Outside on the lawn, Mary stood with her back to the kitchen window, discussing rearranging the tables for tomorrow night’s party. “I think we should,” Rose said. “I’ll get Henry and Robert to help us.”
“Not yet,” Mary said dryly. “They haven’t finished their dessert.”
Rose plunked her hands indignantly on her hips. “What is it this time?”
“Dutch apple pie.”
“We ought to fire that Glenna. Before Conchita retired, she kept Glenna out of the kitchen.”
Mary sighed with resignation and shook her head. “Glenna’s only following orders. Besides, they’d just hire her back. Except for the desserts they sneak, we’ve got them both on a sound low-fat diet, and I know Robert sticks with it at breakfast and lunch.” She started to move the heavy table into position a little at a time, and Rose pitched in to help her. “His doctor told him yesterday that his cholesterol level was finally coming down,” Mary added.

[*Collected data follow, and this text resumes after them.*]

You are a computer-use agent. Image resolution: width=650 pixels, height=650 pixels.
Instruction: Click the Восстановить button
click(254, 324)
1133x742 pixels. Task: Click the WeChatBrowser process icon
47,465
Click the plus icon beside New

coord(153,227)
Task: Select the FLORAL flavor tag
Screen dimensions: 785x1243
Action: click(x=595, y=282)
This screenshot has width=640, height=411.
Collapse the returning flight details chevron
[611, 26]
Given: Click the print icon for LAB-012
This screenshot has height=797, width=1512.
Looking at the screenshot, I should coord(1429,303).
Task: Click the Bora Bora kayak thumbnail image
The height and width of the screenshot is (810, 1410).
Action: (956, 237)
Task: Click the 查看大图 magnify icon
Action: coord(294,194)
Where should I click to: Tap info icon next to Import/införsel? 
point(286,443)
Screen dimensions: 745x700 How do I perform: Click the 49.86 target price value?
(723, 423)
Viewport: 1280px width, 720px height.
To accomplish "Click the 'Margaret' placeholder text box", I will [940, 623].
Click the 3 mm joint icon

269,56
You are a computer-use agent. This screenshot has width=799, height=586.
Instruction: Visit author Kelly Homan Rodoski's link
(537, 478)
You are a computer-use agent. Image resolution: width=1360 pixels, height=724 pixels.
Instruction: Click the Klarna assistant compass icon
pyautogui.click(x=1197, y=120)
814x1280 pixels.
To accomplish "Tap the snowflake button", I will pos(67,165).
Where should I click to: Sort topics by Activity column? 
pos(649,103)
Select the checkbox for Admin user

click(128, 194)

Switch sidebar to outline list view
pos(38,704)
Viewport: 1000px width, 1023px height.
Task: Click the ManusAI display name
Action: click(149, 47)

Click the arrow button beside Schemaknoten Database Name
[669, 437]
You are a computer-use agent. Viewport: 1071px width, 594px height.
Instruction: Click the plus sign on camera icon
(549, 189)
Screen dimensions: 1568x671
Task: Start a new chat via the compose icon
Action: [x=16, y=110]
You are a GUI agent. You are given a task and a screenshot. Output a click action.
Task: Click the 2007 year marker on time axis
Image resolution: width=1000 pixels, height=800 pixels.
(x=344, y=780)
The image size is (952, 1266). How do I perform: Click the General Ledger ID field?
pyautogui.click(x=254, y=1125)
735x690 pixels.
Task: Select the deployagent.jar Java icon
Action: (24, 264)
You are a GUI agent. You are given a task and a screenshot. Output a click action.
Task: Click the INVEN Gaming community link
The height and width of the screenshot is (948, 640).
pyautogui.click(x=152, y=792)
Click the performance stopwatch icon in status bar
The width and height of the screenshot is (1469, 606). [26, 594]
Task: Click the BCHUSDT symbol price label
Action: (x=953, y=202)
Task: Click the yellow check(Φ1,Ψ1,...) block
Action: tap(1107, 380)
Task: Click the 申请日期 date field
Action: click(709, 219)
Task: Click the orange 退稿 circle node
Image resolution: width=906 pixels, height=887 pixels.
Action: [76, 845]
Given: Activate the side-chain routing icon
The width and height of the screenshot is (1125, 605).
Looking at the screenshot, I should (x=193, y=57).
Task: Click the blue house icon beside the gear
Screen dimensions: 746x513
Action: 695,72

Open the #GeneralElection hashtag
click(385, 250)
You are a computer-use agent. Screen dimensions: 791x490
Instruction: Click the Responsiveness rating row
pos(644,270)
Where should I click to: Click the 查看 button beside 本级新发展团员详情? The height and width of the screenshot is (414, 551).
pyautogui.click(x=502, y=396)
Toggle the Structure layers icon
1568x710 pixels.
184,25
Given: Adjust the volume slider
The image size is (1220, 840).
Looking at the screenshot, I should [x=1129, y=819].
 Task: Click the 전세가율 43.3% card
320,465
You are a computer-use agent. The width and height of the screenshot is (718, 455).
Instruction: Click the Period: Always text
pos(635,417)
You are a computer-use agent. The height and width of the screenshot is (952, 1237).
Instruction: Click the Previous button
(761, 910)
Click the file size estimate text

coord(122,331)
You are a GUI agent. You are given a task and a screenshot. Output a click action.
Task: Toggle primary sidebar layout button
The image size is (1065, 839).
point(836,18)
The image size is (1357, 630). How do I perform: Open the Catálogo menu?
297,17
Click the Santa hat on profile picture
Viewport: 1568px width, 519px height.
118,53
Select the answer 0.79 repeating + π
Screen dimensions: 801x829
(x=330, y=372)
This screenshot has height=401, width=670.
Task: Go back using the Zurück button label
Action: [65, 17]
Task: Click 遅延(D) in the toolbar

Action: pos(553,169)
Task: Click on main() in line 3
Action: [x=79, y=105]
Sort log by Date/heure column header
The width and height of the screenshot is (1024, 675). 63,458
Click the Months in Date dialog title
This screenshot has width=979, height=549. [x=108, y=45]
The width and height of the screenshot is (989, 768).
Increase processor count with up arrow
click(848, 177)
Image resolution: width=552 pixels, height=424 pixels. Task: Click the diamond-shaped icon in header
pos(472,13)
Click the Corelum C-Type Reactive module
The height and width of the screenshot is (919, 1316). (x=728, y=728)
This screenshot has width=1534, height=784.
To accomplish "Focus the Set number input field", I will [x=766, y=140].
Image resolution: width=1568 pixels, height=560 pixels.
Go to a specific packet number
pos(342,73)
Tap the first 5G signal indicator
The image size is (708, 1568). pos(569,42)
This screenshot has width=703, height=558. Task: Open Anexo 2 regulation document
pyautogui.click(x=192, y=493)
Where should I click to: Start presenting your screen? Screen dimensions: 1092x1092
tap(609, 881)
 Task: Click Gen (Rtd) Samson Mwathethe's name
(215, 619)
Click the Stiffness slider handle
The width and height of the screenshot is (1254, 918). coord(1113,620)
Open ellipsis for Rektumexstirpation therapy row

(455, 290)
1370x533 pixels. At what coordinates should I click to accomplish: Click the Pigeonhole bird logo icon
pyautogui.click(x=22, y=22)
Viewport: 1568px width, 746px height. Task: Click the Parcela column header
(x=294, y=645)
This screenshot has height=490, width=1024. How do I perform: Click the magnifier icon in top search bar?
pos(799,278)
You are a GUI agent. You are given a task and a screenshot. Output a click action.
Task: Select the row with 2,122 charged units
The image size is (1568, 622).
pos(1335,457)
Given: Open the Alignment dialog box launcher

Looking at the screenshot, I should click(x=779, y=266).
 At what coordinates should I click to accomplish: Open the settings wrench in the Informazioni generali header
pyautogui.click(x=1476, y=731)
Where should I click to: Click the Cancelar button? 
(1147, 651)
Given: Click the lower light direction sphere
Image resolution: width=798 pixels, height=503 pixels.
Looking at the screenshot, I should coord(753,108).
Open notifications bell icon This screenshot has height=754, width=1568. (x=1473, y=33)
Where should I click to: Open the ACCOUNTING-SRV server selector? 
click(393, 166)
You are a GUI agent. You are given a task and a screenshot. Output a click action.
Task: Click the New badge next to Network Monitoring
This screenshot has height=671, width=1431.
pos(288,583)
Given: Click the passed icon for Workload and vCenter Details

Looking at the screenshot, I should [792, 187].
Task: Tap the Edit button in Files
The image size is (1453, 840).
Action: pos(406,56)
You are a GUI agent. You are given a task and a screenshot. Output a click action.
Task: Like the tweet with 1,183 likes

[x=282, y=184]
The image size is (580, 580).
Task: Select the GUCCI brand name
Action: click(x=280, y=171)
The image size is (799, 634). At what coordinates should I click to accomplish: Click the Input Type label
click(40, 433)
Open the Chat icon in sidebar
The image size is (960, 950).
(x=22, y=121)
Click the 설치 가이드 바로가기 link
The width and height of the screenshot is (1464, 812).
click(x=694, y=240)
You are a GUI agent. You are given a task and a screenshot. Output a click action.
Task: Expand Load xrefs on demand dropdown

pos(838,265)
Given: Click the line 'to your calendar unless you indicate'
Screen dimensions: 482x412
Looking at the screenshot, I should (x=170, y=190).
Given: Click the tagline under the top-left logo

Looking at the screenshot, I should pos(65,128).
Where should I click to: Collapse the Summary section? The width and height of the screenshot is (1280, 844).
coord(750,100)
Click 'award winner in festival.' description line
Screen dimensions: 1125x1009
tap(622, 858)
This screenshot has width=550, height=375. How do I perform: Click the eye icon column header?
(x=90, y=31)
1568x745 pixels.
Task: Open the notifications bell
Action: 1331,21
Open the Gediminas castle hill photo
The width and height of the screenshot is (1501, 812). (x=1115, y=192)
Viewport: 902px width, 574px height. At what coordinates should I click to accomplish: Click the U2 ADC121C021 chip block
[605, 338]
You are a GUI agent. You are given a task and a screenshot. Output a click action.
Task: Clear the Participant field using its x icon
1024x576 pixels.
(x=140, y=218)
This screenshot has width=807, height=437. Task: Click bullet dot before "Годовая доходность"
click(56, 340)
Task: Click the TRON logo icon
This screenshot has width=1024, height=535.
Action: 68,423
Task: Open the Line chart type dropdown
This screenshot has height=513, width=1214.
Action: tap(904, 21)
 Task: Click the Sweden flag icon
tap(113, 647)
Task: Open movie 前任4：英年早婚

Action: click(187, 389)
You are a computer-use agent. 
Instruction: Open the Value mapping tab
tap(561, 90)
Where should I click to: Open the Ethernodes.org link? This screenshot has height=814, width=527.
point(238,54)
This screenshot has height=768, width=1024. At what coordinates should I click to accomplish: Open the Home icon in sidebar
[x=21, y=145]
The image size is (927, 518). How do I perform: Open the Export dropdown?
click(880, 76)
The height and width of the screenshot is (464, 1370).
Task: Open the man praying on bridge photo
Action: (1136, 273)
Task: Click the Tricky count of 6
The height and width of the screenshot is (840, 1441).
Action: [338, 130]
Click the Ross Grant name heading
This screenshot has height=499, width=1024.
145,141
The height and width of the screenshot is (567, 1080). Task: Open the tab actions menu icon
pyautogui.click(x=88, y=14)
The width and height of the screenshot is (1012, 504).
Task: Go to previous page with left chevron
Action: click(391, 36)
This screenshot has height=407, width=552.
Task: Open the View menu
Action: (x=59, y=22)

“What about his blood pressure?”
“Don’t ask.”
Chapter 7
THE RIDING RING WAS ON a slight incline, thirty yards to the right of the stable. It was surrounded by a low, white fence and brightly lit now by huge, new mercury-vapor lights on high poles that shone almost as bright as daylight on the ring and simultaneously cast everything else into shadow.
From her vantage point just outside the stable, Diana watched Spence dismount and begin leading the handsome sorrel around the ring to cool him down. He said something to Corey that made her laugh as she walked along beside him, and Diana smiled with pleasure that Corey’s evening was turning out so well.